On 1/6/22 5:02 PM, Assaf Gordon wrote:
> Hello,
>
> On 2022-01-06 7:35 a.m., Pádraig Brady wrote:
>> Thanks for taking the time to consolidate options/functionality
>> across different implementations. This is important for users.
>> Some notes below...
>>
>> On 05/01/2022 16:23, Rob Landley wrote:
>>> Around 5 years ago toybox added the -D, -F, and -O options to cut:
>>>
>>> -D Don't sort/collate selections or match -fF lines without
>>> delimiter
>>> -F Select fields separated by DELIM regex
>>> -O Output delimiter (default one space for -F, input delim for -f)
>>>
>>
>> As I see it, the main functionalities added here:
>> - reordering of selected fields
>> - adjusted suppression of lines without matching fields
>> - regex delimiter support
>>
>> I see regex support as less important, but still useful.
>>
>
>
> Attached is a suggestion for initial implementation of "cut -FDO".
> It's split into smaller steps to ease review.
>
> The main issue is that the current "cut_fields" and "cut_bytes" are
> highly optimized for speed, so I left them as-is and created a secondary
> set of 'cut' functions - slower but with additional options.
There was a whole special case -d$'\n' in busybox to cut by line that I haven't
found any documentation for, and it looks like that was copied from coreutils...

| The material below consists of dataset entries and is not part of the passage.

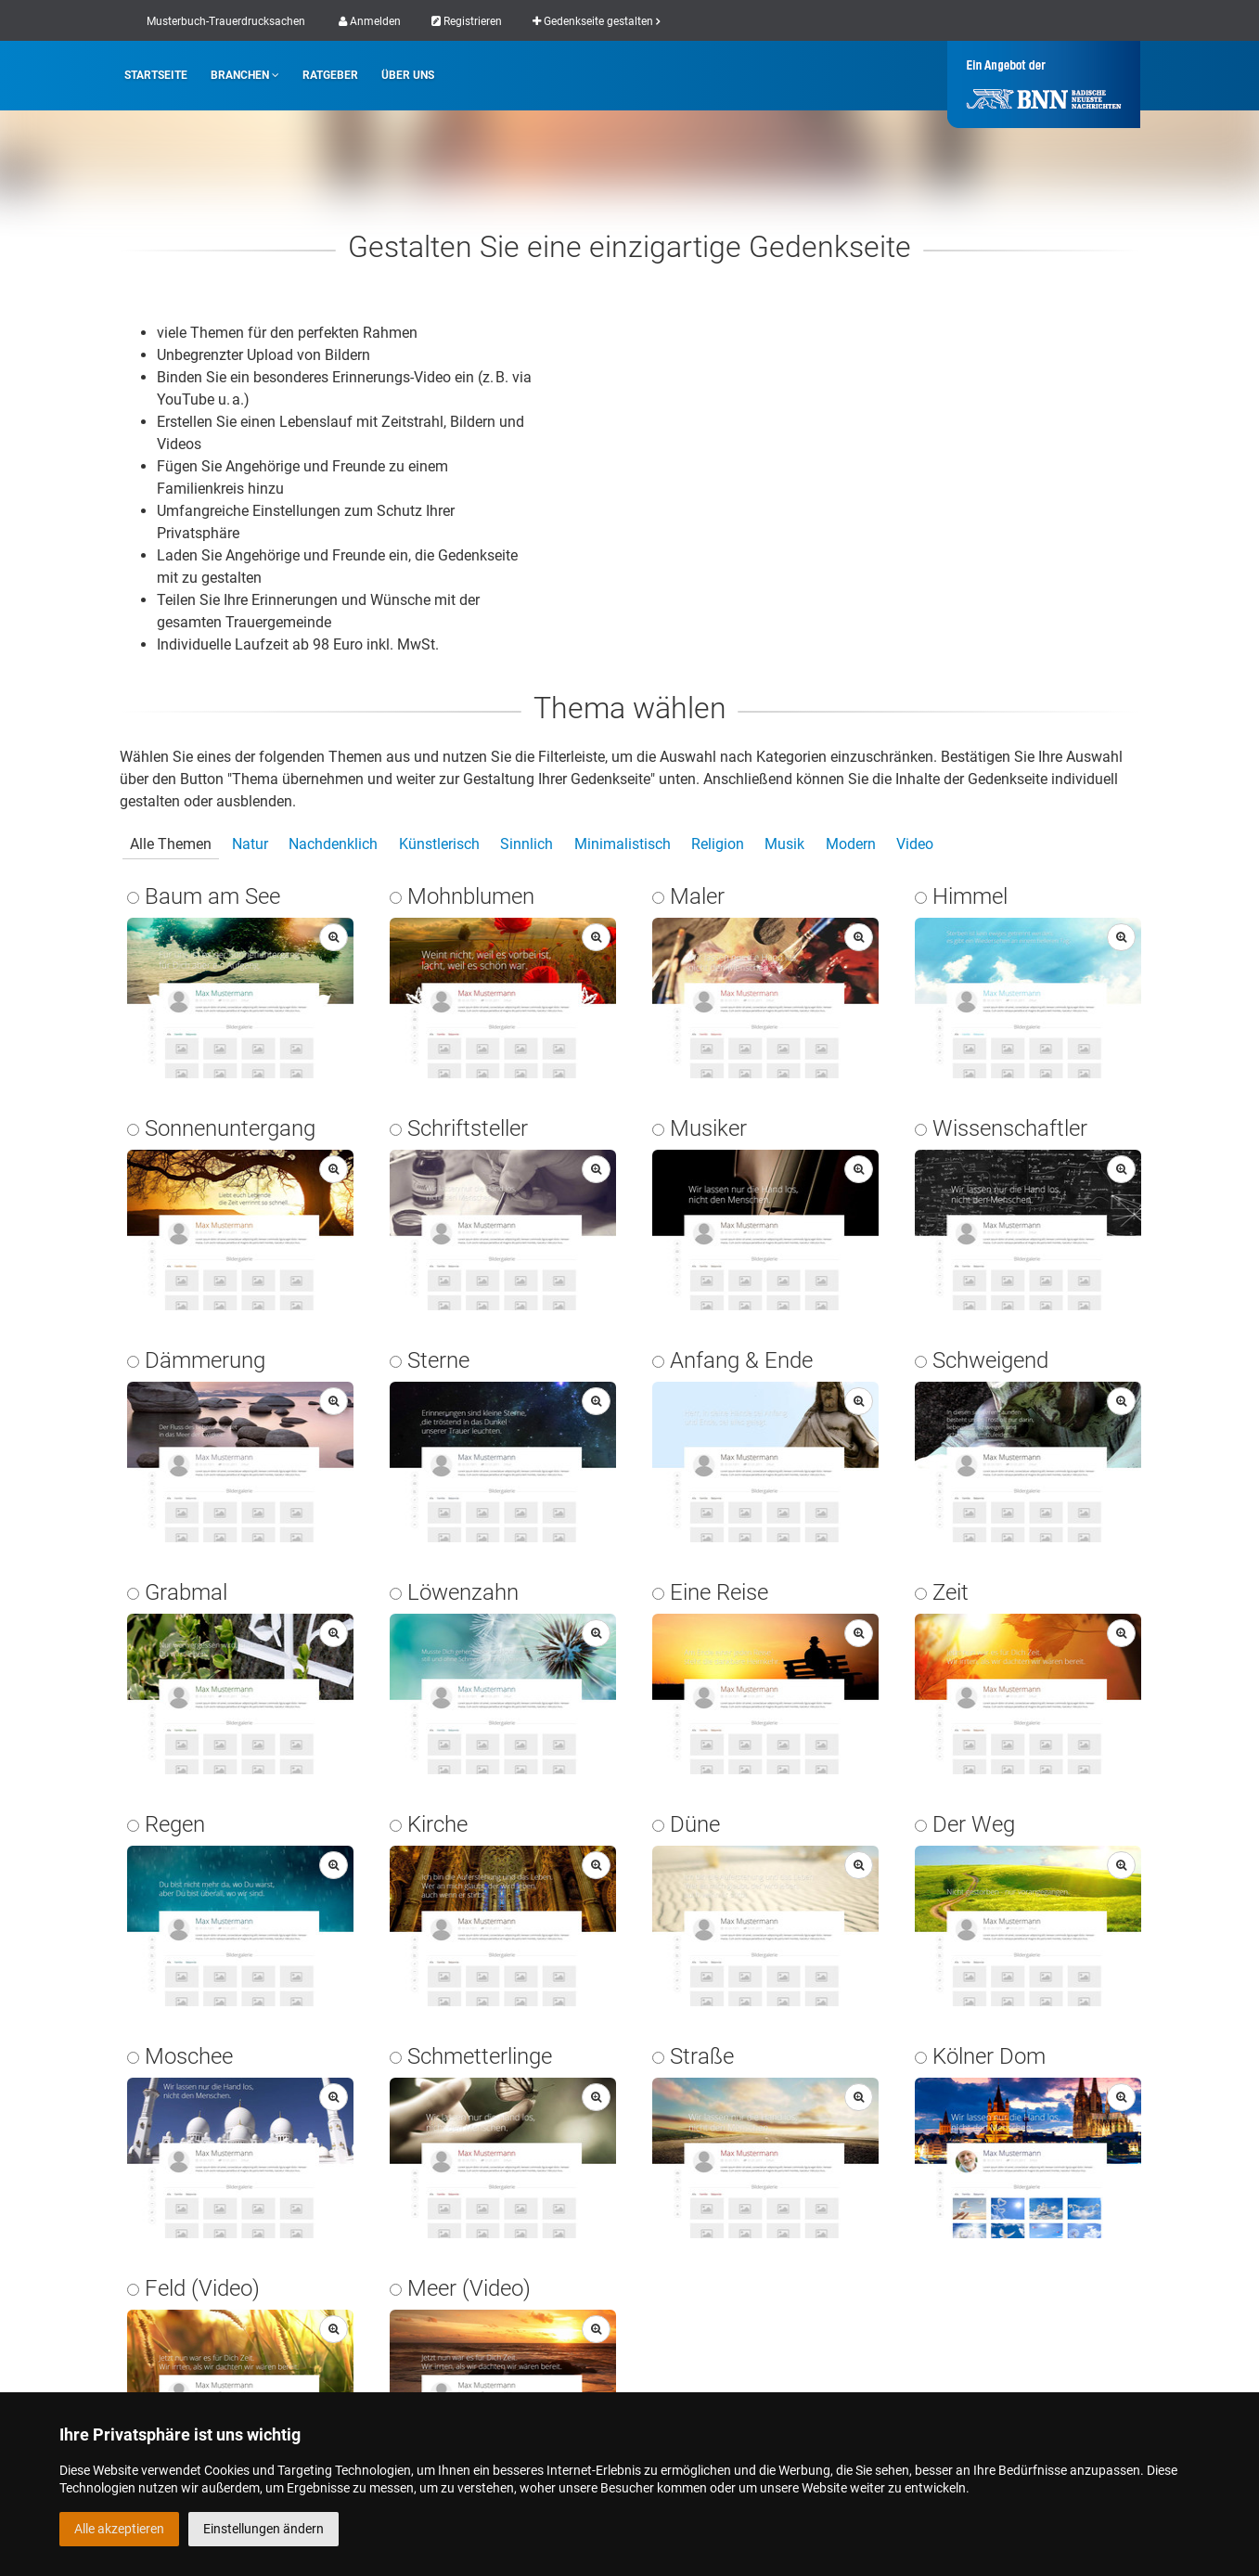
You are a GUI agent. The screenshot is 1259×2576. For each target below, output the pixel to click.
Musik (784, 844)
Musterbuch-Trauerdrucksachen (226, 21)
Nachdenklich (333, 844)
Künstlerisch (439, 844)
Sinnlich (526, 844)
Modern (851, 844)
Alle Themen (171, 844)
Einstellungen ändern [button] (263, 2528)
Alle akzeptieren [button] (119, 2528)
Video (914, 844)
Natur (250, 844)
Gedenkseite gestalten (596, 21)
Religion (717, 844)
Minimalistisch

$ echo -e 'one\ntwo\nthree\nfour\nfive' | cut -d$'\n' -f 2-3
two
three
So I'm guessing there's already more than one codepath. :)
> If this is acceptable, I'll go on to clean up the patches, add more
> tests and write documentation.
>
> There are likely some edge-cases regarding regex matching that need to
> be decided upon (e.g. BRE or ERE, what about BOL/EOL anchors, groups, etc.).
Toybox is doing ERE by default because it was introduced post-y2k:
https://github.com/landley/toybox/blob/0.8.6/toys/posix/cut.c#L217
And ignoring BRE/ERE:
https://github.com/landley/toybox/blob/0.8.6/toys/posix/cut.c#L140
because I don't see how BOL/EOL applies to delimiters _between_ elements? (Any
delimiter between first element or after last element would mean another empty
element at the edge?)
Busybox inherited both behaviors.
Thanks,
Rob